## КРАТКОЕ ЗАДАНИЕ
Воспроизведите дословно фрагмент отрывка о переговорах на Азорских островах, начиная со слов «Что касается французов, то» и заканчивая словами «их успешное завершение.» включительно.

## ПРИВЕДЕННЫЙ ОТРЫВОК
▬▬▬▬▬▬▬▬▬▬
Мы отправились на Азоры в день, когда индийско-пакистанский кризис достигал своего апогея. Будучи в поездке, мы знали, что Ал Хэйг встречается с китайцами, и мы ожидали, что они проинформируют нас, если решат помочь Пакистану и тем самым приведут дела на грань всеобщей войны. Даже после того как китайская нота устранила необходимость военного решения, мы были заняты на протяжении всего времени нашего пребывания на Азорах тем, чтобы не допустить последнего нападения Индии на Западный Пакистан.
Большая часть времени моего пребывания на Азорских островах была проведена в переговорах по денежному вопросу – не сильная моя сторона. Я оказался в этой необычной ситуации в результате превратностей как американской, так и французской внутренней политики. С нашей стороны я был старшим официальным лицом, убежденным в том, что политические издержки экономического кризиса становились все более и более высокими и что европейцы готовы к урегулированию на разумных условиях. Коль скоро в дело был вовлечен президент, то он хотел успеха миссии. И, будучи верным своему обычному стилю, он связал свой успех с тем, чтобы в нем увидели главного игрока, – в то время он по-прежнему видел во мне замещающую личность, а не соперника в борьбе за внимание со стороны общественности. Конналли, в свою очередь, не желал, чтобы его воспринимали как человека, согласившегося на компромисс. Он довольно сильно стремился к ведению переговоров, но предпочитал держаться в резерве на случай тупика (и в качестве этакой нависшей угрозы).
Что касается французов, то Помпиду хотел бы, чтобы его воспринимали как главного архитектора урегулирования. Отношения с министром финансов Валери Жискар д’Эстеном, – которому судьба уготовила стать его преемником, – не казались близкими. Помпиду, как представляется, был полон решимости исключить его из процесса переговоров. (Это, в свою очередь, делало невозможным при любых обстоятельствах прямое участие Конналли.) С практической точки зрения, однако, мы получали важный ориентир. Речь о том, что если Помпиду настаивал на ведении переговоров, то он явно рассчитывал на их успешное завершение.
▬▬▬▬▬▬▬▬▬▬
## ИСХОДНЫЕ МАТЕРИАЛЫ
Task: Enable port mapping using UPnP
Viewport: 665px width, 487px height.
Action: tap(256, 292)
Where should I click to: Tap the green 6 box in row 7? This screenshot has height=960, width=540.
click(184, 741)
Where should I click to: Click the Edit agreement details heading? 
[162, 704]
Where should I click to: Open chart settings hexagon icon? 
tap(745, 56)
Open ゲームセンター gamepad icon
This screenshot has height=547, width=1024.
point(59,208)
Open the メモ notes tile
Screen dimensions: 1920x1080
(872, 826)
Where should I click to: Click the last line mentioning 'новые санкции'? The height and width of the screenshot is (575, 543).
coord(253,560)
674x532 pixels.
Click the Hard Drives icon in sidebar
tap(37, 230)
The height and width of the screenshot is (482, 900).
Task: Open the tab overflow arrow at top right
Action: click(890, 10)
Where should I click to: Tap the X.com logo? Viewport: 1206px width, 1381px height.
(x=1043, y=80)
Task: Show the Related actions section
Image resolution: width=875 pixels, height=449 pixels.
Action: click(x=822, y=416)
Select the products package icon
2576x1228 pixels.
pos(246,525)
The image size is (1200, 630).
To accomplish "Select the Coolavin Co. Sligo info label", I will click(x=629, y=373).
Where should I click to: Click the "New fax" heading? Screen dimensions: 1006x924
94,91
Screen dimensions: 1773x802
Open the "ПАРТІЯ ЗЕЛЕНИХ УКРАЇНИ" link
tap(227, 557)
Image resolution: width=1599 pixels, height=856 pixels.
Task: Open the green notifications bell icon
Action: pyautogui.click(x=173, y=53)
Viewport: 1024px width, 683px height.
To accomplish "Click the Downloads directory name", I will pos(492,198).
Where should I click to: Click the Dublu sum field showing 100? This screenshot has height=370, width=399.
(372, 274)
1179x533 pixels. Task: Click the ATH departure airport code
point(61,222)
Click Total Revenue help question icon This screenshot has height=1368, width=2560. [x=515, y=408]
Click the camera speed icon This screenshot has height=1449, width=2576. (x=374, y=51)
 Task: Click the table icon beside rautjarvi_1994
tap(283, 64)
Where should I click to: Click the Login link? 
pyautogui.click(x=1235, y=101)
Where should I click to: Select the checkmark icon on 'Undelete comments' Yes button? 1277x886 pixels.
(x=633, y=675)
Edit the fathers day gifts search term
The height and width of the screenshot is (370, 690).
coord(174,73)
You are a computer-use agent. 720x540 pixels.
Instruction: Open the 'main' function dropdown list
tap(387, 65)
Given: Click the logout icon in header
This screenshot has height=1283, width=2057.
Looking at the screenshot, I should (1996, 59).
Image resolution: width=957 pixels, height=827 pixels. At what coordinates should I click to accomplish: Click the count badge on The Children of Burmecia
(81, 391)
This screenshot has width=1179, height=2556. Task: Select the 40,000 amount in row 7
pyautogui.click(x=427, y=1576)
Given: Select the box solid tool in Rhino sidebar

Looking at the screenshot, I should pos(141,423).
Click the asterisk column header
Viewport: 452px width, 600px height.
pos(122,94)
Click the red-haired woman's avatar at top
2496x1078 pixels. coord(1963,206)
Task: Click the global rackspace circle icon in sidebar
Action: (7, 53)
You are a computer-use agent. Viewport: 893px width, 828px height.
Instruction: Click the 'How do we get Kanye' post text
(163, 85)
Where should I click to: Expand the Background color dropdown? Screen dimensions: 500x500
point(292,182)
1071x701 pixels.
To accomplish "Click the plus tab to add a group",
▬▬▬▬▬▬▬▬▬▬
## РЕШЕНИЕ УПРАЖНЕНИЯ
Что касается французов, то Помпиду хотел бы, чтобы его воспринимали как главного архитектора урегулирования. Отношения с министром финансов Валери Жискар д’Эстеном, – которому судьба уготовила стать его преемником, – не казались близкими. Помпиду, как представляется, был полон решимости исключить его из процесса переговоров. (Это, в свою очередь, делало невозможным при любых обстоятельствах прямое участие Конналли.) С практической точки зрения, однако, мы получали важный ориентир. Речь о том, что если Помпиду настаивал на ведении переговоров, то он явно рассчитывал на их успешное завершение.